→ Work instructions
Transcribe the lines exactly, starting at the line that contains "You are a computer-use" and ending at the line that contains "Instruction: Tap the".

→ Record set
==================================================
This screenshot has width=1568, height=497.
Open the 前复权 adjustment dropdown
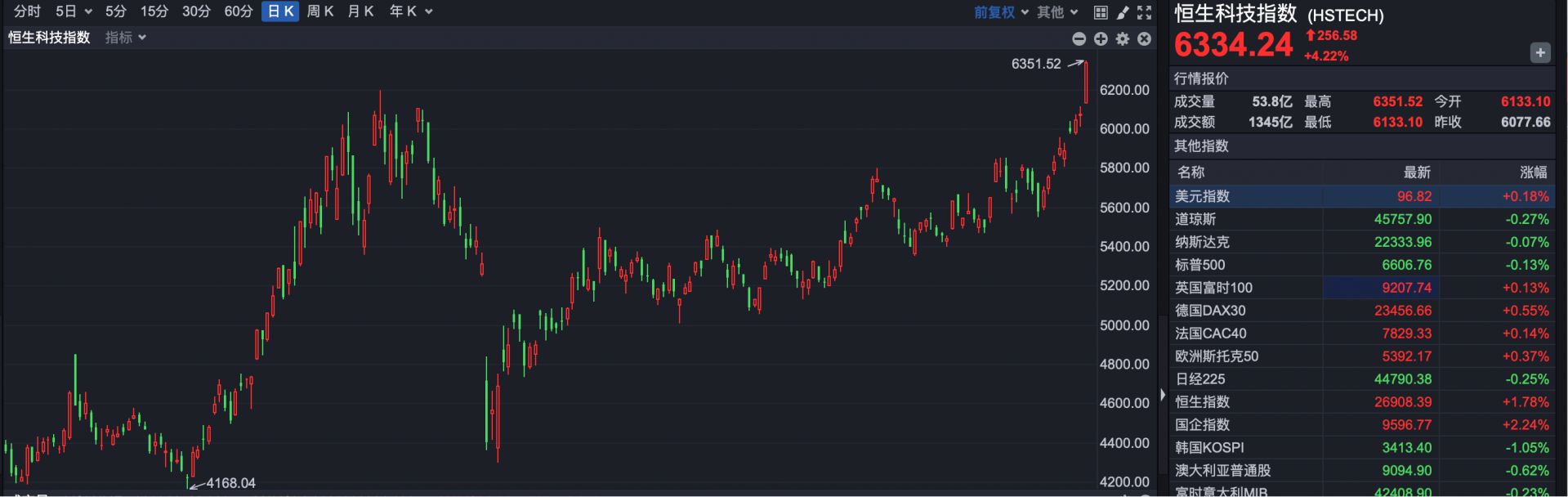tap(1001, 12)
==================================================
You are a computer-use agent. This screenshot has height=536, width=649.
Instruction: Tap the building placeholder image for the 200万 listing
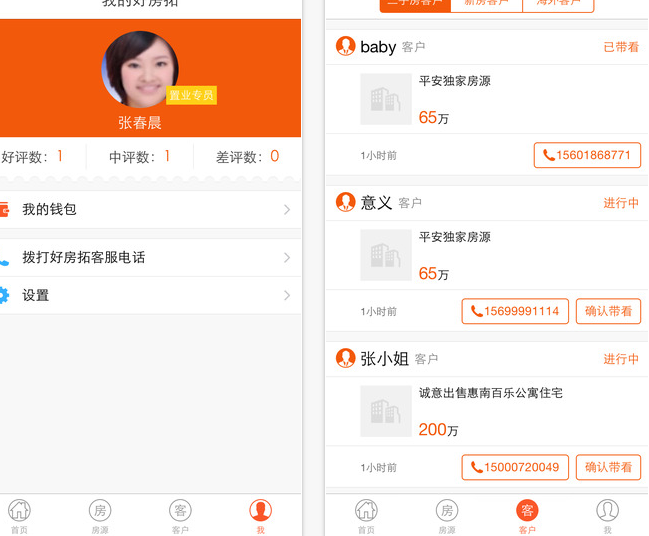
==================================================
→ Final result
You are a computer-use agent. This screenshot has height=536, width=649.
Instruction: Tap the building placeholder image for the 200万 listing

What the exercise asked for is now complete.